§ **Given text**:
Huge gifts to universities continued to grow for the second year in a row in 2014, with 43 donations of more than $50-million, according to an annual study.
Those megagifts from individuals, foundations, and corporations reached their highest level in the 16 years that Marts & Lundy, a philanthropy consultant, has tracked large donations to higher education. The company used news sources, including The Chronicle of Philanthropy’s America’s Top Donor’s list of the biggest gifts, to compile its findings. The study includes contributions to university hospitals and medical centers and exclude bequests.
The Chronicle’s list differs from the Marts & Lundy findings in that it includes bequests and does not include gifts from foundations or corporate support.
While huge gifts surged, the total number of gifts greater than $1-million declined by 8 percent.
Higher education’s share of all philanthropic gifts of $1-million or more, as measured by The Chronicle’s America’s Top Donors list, declined slightly last year, from 63 percent to 61 percent.
John Cash, Marts & Lundy’s chairman, said he couldn’t explain the rise of the megagifts as smaller seven-figure donations fell.
"The drop really surprises me," he said.
In 2007, donors made 36 donations of more than $50-million to colleges and universities. That number dropped the next year and reached a nadir in 2009 as the nation was mired in a recession, when higher education received only seven gifts of $50-million or more. By 2013, big contributions rebounded, with institutions snaring 34 donations of more than $50-million, as the stock market continued to notch gains and the broader economy regained lost ground.

§ **Given data**:
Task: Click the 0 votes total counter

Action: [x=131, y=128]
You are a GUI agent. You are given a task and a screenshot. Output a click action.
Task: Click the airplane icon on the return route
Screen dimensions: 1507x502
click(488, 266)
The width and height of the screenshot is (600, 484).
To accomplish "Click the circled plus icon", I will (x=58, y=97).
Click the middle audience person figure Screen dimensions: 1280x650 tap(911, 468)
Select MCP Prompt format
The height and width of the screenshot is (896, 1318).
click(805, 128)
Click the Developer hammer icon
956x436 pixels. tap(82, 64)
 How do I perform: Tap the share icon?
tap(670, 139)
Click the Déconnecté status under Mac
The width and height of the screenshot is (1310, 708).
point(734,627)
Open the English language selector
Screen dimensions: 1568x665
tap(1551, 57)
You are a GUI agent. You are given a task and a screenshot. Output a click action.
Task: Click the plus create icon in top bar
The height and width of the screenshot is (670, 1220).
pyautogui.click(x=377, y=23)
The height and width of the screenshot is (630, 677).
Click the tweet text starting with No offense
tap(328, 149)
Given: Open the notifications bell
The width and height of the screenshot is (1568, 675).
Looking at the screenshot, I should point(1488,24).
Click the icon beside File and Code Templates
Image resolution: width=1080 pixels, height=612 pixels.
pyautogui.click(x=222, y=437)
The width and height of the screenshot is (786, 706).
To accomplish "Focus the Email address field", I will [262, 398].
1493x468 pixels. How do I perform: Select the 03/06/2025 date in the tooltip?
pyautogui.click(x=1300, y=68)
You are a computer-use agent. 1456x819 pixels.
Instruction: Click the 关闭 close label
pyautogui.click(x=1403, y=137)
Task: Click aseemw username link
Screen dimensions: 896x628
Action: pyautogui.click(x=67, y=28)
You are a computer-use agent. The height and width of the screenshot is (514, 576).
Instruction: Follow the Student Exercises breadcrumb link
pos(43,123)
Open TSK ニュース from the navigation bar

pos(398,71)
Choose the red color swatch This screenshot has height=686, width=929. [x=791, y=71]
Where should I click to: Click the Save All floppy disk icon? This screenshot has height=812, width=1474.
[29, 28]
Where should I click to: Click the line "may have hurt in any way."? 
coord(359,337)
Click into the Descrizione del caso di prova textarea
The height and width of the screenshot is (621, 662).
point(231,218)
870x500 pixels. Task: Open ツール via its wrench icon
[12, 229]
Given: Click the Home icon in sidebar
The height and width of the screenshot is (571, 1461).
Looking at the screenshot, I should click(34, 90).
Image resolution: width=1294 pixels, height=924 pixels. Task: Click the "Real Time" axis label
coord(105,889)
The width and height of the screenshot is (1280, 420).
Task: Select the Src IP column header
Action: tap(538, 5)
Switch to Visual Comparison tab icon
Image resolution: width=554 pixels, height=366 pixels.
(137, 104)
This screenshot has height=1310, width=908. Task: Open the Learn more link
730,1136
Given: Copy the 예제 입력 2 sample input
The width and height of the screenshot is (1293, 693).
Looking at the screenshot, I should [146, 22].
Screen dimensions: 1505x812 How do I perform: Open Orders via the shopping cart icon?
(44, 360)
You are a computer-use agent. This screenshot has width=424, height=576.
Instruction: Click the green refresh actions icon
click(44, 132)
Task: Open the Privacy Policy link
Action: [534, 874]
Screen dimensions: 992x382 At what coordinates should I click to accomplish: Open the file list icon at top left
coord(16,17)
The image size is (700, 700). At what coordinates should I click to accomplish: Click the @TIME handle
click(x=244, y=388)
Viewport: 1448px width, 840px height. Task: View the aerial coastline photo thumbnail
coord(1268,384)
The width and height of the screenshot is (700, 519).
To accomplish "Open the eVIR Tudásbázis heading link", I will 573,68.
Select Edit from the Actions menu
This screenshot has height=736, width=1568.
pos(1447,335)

§ **What you will do**:
a - Answer each question from the article on large gifts to universities:
(i) How many donations of more than $50-million did universities receive in 2014?
(ii) By what percentage did the total number of gifts greater than $1-million decline?
(iii) How many gifts of $50-million or more did higher education receive in 2009?
b - Carry on the article on large gifts to universities, beginning after its final sentence.
This material comes from a source unrelated to the article on large gifts to universities.

§ **Answers below**:
a -
(i) 43
(ii) 8 percent
(iii) Seven

b -
"Big gifts are tied to the capital markets and did well in those big, bull market years," Mr. Cash says.
Of the gifts made in 2014 by people on The Chronicle's Philanthropy 50 list of top donors, about 15 percent went to colleges and universities.
According to The Chronicle’s Philanthropy 50 study of the biggest donors of 2014, higher-education institutions received $1.5-billion from big donors, who placed a great emphasis on giving to cutting-edge medical research.
The Marts & Lundy survey findings were similar: Fifty-one percent of the large gifts to higher education went to university hospital centers and health programs, up from 41 percent in 2013.
Instead of being driven by a sense of loyalty to their alma mater, Mr. Cash said, many of his clients prefer to give to institutions that are on the cusp of big breakthroughs.
"Donors are giving their big gifts to support research," he says. "They’re much more opportunistic. They’re not building buildings and creating monuments to themselves."